Belge metni:
━━━━━━━━━━━━━━━━━━━━━━━━━━━━━━
Yayıncılık sektörü 2022’de son 10 yılın en zorlu yılına tanıklık etti. Yayıncılar kâğıt ve baskı maliyetlerindeki artışların yüzde 300’lere dayandığını ifade ederek, yayıncılığın en az 7 yıl geri gittiğini söylüyor.

Sayfalarda 2022: Yayıncılık en az 7 yıl geriye gitti

Işıl ÇALIŞKAN

Yayıncılar için kuşkusuz son yılların en zorlu olanlarından biriydi 2022. Kâğıt fiyatları ve dövizdeki artıştan dolayı kitap fiyatlarındaki yükseliş en temel sorundu. Buna bir de krizin yansıması olarak okurun alım gücündeki düşüş eklenince yayıncılık dünyası çıkmaza girdi. Çok sayıda orta ve küçük ölçekli yayınevi, yayın programlarını durdurmak durumunda kaldı. Bu ekonomik güçlüklere yasaklar, baskılar eşlik etti. Kitaplar yasaklandı.

Tüm bu karanlık iklimin aydınlık günlere kavuşması umuduyla yayıncılara söz verdik. Türkiye Yayıncılar Birliği Başkanı Kenan Kocatürk, Tudem Yayın Grubu Genel Müdürü Sinan Çam, yazar Mine Söğüt ve Yordam Kitap Yayın Yönetmeni Hayri Erdoğan, 2022’yi ve yeni yıldan beklentilerini anlattı.

***

Türkiye Yayıncılar Birliği Başkanı Kenan Kocatürk: Kriz derinleşiyor

2022 yılı ne yazık ki yayıncılık sektörü açısından zorlu bir yıl oldu. Kâğıt fiyatlarında ve baskı maliyetlerindeki, kalıp, boya, tutkal vb. malzemelerdeki artışların yüzde 300’lere dayandığı koşulları yaşıyoruz. Pek çok orta ve küçük ölçekli yayınevi, yayın programlarını durdurmak veya başlık sayısını azaltmak durumunda kaldı. Doğal olarak yayıncılar, çok satan kitaplarının tekrar baskılarını öncelemeye ve yine satacağını düşündüğü yayınlara yoğunlaşmaya başladı. Satış adetleri düşük olan kitapların tekrar baskıları yapılmadığı gibi yeni kitap başvurularını da değerlendirmekten yayıncılar uzaklaştılar. Döviz kurundaki yükselme nedeniyle yurtdışında çeviri kitapların yayımlanmasında ciddi oranda, yaklaşık yüzde 30 düşüş oldu.
━━━━━━━━━━━━━━━━━━━━━━━━━━━━━━
Mevcut veriler:
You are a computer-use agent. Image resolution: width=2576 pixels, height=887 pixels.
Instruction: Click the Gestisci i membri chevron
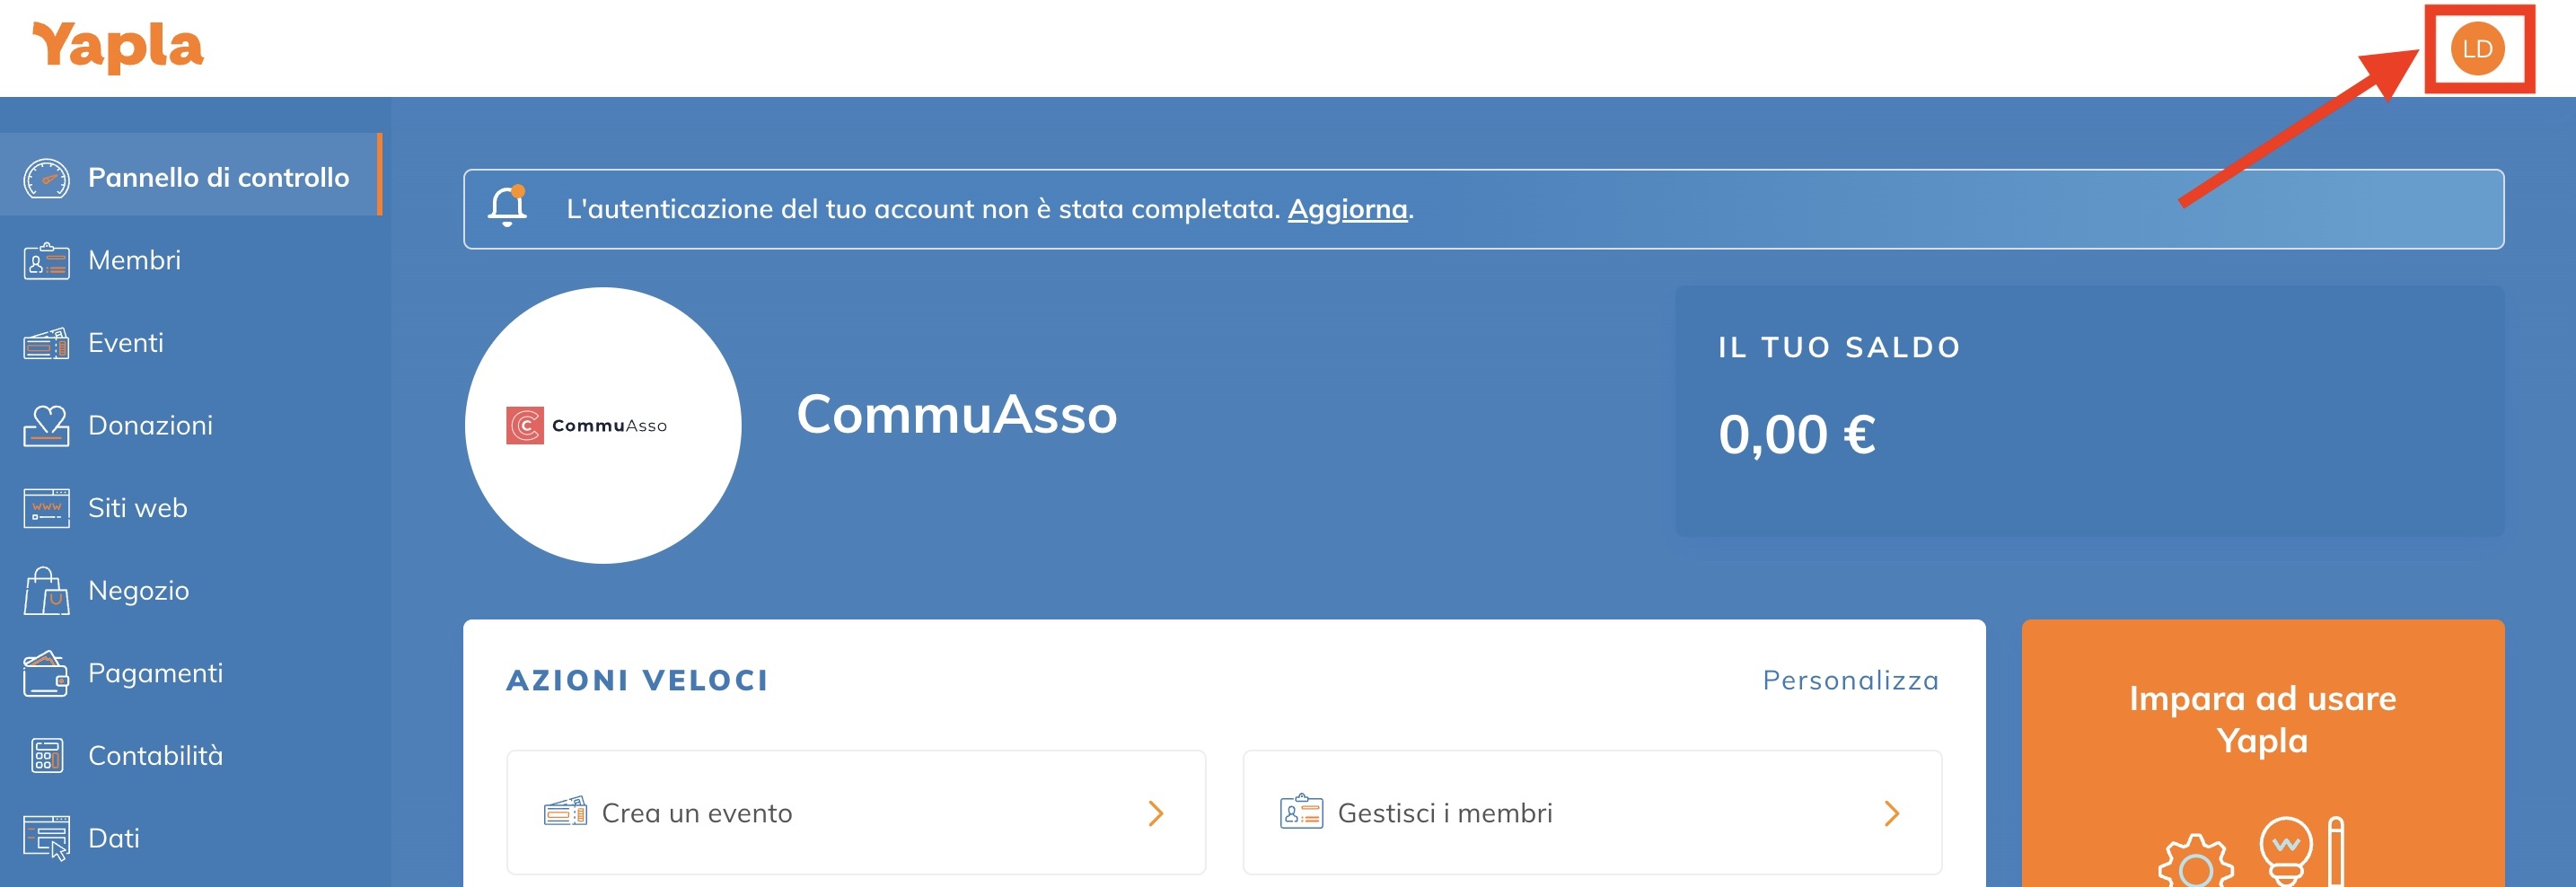tap(1891, 813)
━━━━━━━━━━━━━━━━━━━━━━━━━━━━━━
Görev yönergesi: Yayıncılık sektörüne ilişkin belge metninden, "Yayıncılar için kuşkusuz" sözcüklerinin geçtiği yerden başlayıp "yıldan beklentilerini anlattı." sözcüklerinden sonra biten bölümü değiştirmeden yeniden yazın.

Görevin yanıtı:
Yayıncılar için kuşkusuz son yılların en zorlu olanlarından biriydi 2022. Kâğıt fiyatları ve dövizdeki artıştan dolayı kitap fiyatlarındaki yükseliş en temel sorundu. Buna bir de krizin yansıması olarak okurun alım gücündeki düşüş eklenince yayıncılık dünyası çıkmaza girdi. Çok sayıda orta ve küçük ölçekli yayınevi, yayın programlarını durdurmak durumunda kaldı. Bu ekonomik güçlüklere yasaklar, baskılar eşlik etti. Kitaplar yasaklandı.

Tüm bu karanlık iklimin aydınlık günlere kavuşması umuduyla yayıncılara söz verdik. Türkiye Yayıncılar Birliği Başkanı Kenan Kocatürk, Tudem Yayın Grubu Genel Müdürü Sinan Çam, yazar Mine Söğüt ve Yordam Kitap Yayın Yönetmeni Hayri Erdoğan, 2022’yi ve yeni yıldan beklentilerini anlattı.